→ **RECORD SET**
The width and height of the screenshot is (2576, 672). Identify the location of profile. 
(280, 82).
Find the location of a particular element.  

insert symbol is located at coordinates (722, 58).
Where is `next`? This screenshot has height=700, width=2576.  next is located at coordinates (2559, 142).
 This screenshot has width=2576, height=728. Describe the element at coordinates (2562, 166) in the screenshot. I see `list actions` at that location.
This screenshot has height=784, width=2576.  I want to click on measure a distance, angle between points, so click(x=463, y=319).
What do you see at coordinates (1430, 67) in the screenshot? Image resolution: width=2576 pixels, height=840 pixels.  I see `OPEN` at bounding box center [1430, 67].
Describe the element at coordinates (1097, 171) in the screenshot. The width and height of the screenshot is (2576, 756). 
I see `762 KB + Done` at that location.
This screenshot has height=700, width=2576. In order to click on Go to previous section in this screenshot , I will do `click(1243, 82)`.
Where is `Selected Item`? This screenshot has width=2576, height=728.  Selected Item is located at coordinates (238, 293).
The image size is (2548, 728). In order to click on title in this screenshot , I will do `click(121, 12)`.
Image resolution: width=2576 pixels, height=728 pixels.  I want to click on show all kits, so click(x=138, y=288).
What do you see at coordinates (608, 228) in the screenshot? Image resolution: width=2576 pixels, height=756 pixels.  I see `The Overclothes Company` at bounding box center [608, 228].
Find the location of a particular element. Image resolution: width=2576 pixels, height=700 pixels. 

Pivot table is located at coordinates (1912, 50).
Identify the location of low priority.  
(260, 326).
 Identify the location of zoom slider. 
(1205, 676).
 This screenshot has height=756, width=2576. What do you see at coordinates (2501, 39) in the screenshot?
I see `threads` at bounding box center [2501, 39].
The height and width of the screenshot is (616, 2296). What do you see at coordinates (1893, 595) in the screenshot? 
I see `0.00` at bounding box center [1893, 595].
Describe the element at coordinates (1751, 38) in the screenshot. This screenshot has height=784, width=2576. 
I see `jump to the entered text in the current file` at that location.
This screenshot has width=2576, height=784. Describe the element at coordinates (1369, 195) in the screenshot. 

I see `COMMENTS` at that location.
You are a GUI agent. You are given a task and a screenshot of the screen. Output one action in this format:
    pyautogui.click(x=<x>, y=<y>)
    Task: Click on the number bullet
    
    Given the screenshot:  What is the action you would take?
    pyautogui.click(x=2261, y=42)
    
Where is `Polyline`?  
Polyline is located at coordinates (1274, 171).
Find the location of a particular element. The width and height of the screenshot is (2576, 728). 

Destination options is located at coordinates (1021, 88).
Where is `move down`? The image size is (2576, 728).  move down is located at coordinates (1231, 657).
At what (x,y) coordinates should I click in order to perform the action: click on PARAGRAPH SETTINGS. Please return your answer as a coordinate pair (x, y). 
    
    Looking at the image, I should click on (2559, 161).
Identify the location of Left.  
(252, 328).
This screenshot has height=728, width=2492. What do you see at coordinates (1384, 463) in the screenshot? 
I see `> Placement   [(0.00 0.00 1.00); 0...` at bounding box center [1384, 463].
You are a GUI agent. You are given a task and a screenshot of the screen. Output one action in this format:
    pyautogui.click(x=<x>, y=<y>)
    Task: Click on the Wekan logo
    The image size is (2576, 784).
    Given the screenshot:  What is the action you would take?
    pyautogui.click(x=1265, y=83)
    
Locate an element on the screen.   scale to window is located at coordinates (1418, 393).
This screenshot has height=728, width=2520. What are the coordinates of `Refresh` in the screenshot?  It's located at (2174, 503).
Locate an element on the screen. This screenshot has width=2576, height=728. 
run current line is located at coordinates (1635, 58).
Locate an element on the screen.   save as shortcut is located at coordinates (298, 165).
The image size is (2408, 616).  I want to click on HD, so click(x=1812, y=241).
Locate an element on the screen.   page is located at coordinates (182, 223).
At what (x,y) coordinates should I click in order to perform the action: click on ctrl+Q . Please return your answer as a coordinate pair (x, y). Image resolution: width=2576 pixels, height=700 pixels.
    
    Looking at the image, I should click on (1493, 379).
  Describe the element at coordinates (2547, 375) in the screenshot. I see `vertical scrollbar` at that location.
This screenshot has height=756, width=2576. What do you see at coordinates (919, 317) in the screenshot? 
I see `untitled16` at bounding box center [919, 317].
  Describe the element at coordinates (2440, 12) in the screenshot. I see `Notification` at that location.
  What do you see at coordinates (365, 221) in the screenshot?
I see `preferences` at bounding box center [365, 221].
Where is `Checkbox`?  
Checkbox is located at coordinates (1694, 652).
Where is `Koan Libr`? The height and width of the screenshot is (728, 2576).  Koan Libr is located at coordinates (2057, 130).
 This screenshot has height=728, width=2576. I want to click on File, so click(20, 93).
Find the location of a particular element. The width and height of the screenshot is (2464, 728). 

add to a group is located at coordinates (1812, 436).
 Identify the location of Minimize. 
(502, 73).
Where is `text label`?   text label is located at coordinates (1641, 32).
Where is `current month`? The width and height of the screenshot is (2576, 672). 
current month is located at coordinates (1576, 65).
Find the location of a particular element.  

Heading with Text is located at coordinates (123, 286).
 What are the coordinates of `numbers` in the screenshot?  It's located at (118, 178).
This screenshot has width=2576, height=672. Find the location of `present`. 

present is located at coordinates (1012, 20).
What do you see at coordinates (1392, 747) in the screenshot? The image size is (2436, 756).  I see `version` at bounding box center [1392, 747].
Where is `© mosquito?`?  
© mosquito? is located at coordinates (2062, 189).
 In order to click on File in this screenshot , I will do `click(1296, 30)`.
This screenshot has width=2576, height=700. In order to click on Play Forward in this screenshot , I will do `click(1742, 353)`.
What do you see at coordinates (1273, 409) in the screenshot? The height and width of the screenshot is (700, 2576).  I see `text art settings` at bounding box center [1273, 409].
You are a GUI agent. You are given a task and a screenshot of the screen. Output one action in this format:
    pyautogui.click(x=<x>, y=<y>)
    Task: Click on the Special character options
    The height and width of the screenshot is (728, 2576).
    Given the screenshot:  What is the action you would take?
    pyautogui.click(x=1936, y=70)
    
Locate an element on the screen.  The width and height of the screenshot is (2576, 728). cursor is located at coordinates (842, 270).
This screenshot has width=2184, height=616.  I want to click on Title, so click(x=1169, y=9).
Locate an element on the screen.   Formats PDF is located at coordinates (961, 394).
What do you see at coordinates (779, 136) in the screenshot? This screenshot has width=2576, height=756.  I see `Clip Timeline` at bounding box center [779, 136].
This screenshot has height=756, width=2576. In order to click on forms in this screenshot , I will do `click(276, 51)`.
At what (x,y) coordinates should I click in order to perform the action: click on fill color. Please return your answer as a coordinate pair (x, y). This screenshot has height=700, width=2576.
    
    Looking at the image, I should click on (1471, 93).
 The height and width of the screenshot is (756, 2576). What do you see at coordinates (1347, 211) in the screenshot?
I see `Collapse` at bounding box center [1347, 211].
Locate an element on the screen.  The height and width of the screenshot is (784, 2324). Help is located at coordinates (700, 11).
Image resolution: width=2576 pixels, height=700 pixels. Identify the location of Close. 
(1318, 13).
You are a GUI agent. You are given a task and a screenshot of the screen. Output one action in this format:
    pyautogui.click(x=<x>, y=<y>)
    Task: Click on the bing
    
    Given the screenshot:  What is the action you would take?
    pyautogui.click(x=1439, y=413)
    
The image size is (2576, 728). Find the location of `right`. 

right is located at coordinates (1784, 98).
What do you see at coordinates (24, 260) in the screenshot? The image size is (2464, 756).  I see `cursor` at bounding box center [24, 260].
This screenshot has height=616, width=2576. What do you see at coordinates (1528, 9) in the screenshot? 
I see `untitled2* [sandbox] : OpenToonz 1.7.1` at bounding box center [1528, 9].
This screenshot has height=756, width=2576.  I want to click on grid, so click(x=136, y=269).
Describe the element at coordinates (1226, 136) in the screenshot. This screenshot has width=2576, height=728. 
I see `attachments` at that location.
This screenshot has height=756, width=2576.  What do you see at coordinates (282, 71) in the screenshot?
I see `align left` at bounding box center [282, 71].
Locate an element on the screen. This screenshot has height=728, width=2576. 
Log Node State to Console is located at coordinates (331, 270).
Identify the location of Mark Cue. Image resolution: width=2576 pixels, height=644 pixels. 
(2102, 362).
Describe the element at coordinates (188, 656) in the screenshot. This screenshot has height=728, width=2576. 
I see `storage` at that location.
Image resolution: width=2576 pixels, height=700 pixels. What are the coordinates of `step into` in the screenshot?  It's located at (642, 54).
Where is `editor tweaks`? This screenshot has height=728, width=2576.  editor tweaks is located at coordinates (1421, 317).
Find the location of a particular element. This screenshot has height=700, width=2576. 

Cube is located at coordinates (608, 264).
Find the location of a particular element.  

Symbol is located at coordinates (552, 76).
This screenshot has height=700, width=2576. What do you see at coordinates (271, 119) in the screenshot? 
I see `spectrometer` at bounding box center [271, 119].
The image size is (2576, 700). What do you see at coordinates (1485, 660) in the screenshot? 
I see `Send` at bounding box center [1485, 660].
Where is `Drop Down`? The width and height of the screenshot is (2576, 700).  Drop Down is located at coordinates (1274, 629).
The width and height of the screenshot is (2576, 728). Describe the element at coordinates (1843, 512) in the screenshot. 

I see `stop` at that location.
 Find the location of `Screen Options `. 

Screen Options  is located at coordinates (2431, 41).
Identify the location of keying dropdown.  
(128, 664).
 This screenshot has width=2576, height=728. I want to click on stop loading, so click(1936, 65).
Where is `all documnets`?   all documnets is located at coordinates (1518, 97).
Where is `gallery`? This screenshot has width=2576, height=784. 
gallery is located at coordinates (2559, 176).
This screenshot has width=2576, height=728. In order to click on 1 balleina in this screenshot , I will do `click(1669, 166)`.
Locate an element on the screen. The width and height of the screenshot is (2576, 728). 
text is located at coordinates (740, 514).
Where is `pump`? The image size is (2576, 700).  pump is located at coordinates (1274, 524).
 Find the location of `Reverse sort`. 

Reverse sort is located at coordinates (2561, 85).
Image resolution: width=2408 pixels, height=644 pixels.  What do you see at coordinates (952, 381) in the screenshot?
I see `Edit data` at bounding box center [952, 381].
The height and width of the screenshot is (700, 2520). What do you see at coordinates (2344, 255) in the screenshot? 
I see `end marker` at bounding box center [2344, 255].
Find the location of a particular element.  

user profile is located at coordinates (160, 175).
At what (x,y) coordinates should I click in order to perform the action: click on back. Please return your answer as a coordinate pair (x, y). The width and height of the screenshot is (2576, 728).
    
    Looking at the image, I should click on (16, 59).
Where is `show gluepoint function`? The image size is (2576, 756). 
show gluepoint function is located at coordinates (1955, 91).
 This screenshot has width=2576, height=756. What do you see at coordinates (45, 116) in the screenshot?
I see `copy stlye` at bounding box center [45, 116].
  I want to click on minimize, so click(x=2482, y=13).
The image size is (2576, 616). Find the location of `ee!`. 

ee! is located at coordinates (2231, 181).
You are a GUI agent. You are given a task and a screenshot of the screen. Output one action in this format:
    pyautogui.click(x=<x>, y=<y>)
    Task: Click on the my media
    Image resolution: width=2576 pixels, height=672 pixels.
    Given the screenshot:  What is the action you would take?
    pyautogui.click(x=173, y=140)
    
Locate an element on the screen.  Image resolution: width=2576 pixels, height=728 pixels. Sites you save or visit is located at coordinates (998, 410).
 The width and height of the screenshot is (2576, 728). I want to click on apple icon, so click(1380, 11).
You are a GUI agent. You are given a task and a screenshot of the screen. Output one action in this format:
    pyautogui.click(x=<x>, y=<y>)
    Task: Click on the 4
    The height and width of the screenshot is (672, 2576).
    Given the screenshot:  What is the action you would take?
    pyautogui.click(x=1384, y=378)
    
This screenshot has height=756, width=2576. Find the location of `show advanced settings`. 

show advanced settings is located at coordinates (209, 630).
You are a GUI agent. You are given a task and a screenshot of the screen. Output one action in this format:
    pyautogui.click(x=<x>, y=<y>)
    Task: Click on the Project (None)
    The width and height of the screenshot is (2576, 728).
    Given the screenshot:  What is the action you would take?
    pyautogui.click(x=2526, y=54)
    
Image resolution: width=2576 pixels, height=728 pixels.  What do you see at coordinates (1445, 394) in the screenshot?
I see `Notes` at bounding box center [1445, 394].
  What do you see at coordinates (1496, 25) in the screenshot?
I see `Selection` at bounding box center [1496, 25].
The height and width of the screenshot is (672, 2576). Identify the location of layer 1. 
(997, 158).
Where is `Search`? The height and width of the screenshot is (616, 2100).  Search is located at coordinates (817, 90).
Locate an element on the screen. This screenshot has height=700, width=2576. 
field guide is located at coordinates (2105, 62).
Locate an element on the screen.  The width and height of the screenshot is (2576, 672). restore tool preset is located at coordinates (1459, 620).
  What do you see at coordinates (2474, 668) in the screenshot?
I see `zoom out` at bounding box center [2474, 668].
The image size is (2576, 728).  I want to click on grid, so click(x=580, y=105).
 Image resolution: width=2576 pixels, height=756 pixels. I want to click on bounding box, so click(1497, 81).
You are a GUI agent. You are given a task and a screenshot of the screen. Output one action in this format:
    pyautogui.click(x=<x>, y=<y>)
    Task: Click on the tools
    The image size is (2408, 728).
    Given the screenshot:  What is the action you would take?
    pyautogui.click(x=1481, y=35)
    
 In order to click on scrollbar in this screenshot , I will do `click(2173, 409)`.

→ **WORK INSTRUCTIONS**
Copy the lines of the material above exactly, from the line containing "at (118, 178)." through the line containing "center [1347, 211].", including both of those lines.

→ **WRITTEN RESPONSE**
 What are the coordinates of `numbers` in the screenshot?  It's located at (118, 178).
This screenshot has width=2576, height=672. Find the location of `present`. 

present is located at coordinates (1012, 20).
What do you see at coordinates (1392, 747) in the screenshot? The image size is (2436, 756).  I see `version` at bounding box center [1392, 747].
Where is `© mosquito?`?  
© mosquito? is located at coordinates (2062, 189).
 In order to click on File in this screenshot , I will do `click(1296, 30)`.
This screenshot has width=2576, height=700. In order to click on Play Forward in this screenshot , I will do `click(1742, 353)`.
What do you see at coordinates (1273, 409) in the screenshot? The height and width of the screenshot is (700, 2576).  I see `text art settings` at bounding box center [1273, 409].
You are a GUI agent. You are given a task and a screenshot of the screen. Output one action in this format:
    pyautogui.click(x=<x>, y=<y>)
    Task: Click on the Special character options
    The height and width of the screenshot is (728, 2576).
    Given the screenshot:  What is the action you would take?
    pyautogui.click(x=1936, y=70)
    
Locate an element on the screen.  The width and height of the screenshot is (2576, 728). cursor is located at coordinates (842, 270).
This screenshot has width=2184, height=616.  I want to click on Title, so click(x=1169, y=9).
Locate an element on the screen.   Formats PDF is located at coordinates (961, 394).
What do you see at coordinates (779, 136) in the screenshot? This screenshot has width=2576, height=756.  I see `Clip Timeline` at bounding box center [779, 136].
This screenshot has height=756, width=2576. In order to click on forms in this screenshot , I will do `click(276, 51)`.
At what (x,y) coordinates should I click in order to perform the action: click on fill color. Please return your answer as a coordinate pair (x, y). This screenshot has height=700, width=2576.
    
    Looking at the image, I should click on (1471, 93).
 The height and width of the screenshot is (756, 2576). What do you see at coordinates (1347, 211) in the screenshot?
I see `Collapse` at bounding box center [1347, 211].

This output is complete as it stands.